**WORK TO COMPLETE**
Would you please copy the entries exactly, leaving every picture aside?

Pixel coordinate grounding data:

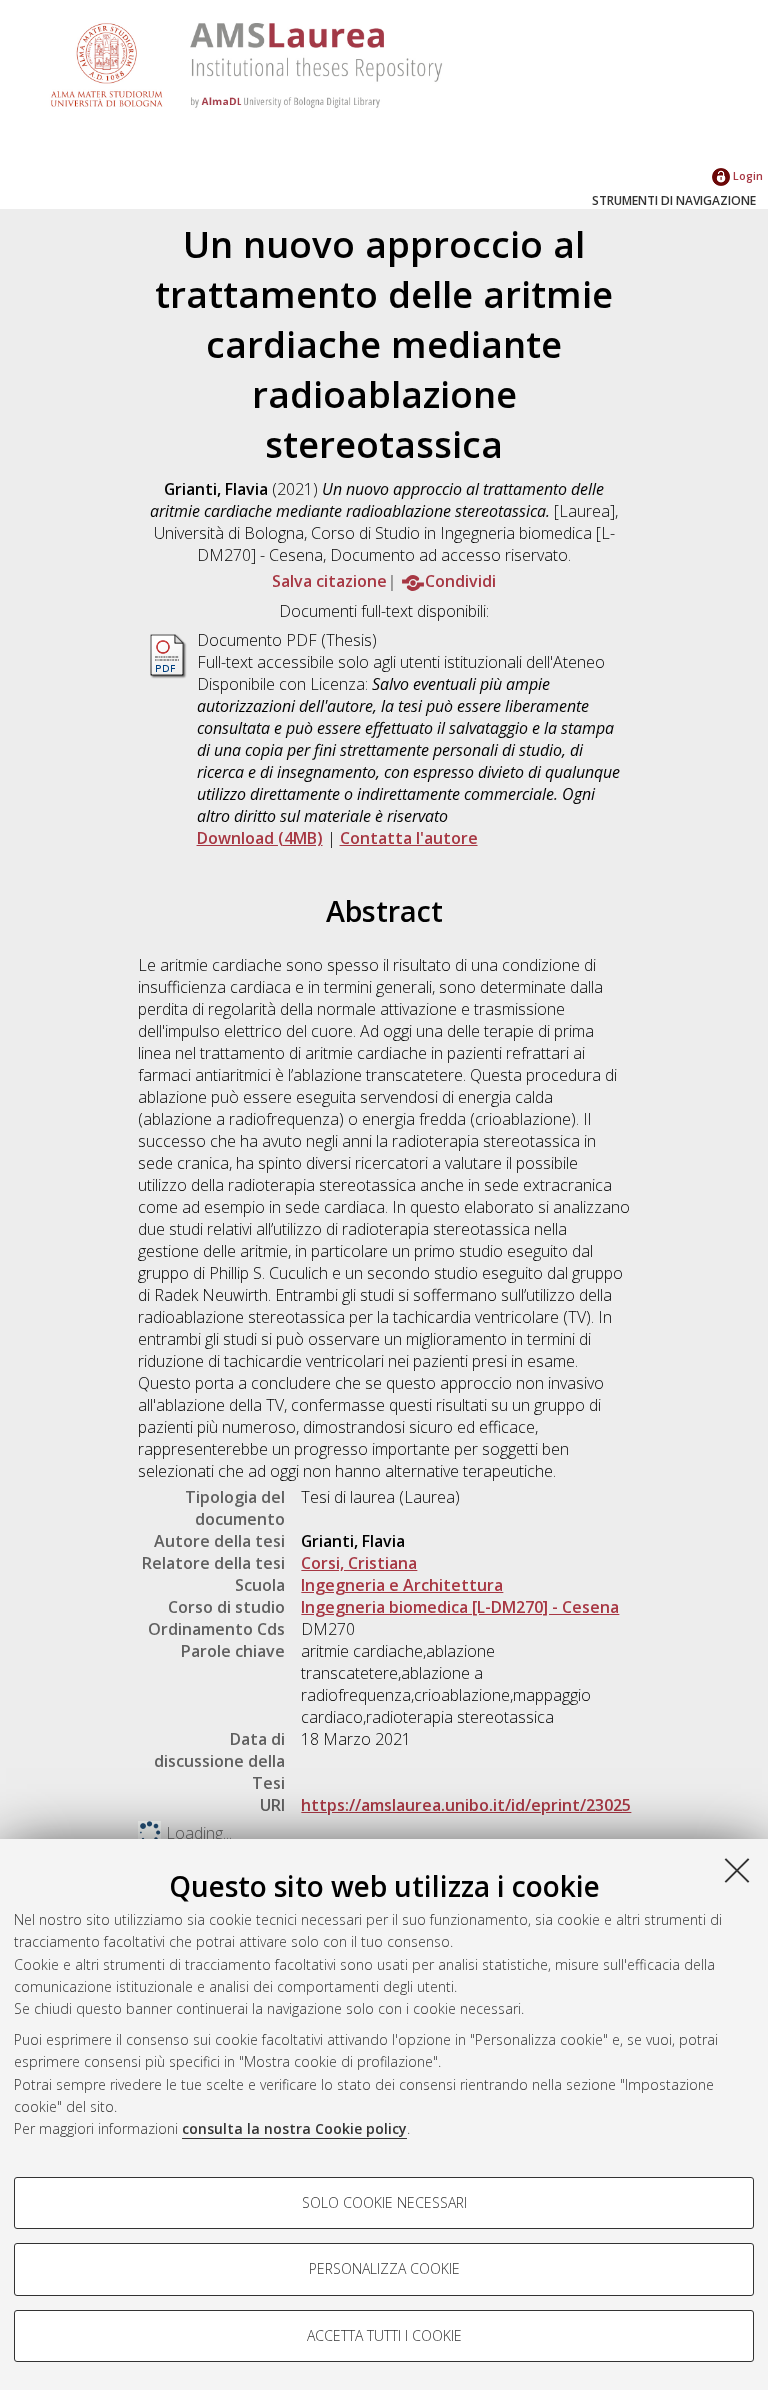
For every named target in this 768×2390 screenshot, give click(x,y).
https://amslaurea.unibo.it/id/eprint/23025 (466, 1805)
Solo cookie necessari (384, 2202)
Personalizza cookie (384, 2268)
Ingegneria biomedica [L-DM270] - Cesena (460, 1607)
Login (746, 175)
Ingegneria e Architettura (402, 1585)
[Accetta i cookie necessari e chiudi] (737, 1870)
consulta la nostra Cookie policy (294, 2128)
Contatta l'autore (409, 838)
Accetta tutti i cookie (384, 2335)
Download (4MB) (260, 838)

**TASK RESPONSE**
For every named target in this 768×2390 screenshot, give click(x,y).
https://amslaurea.unibo.it/id/eprint/23025 (466, 1805)
Solo cookie necessari (384, 2202)
Personalizza cookie (384, 2268)
Ingegneria biomedica [L-DM270] - Cesena (460, 1607)
Login (746, 175)
Ingegneria e Architettura (402, 1585)
[Accetta i cookie necessari e chiudi] (737, 1870)
consulta la nostra Cookie policy (294, 2128)
Contatta l'autore (409, 838)
Accetta tutti i cookie (384, 2335)
Download (4MB) (260, 838)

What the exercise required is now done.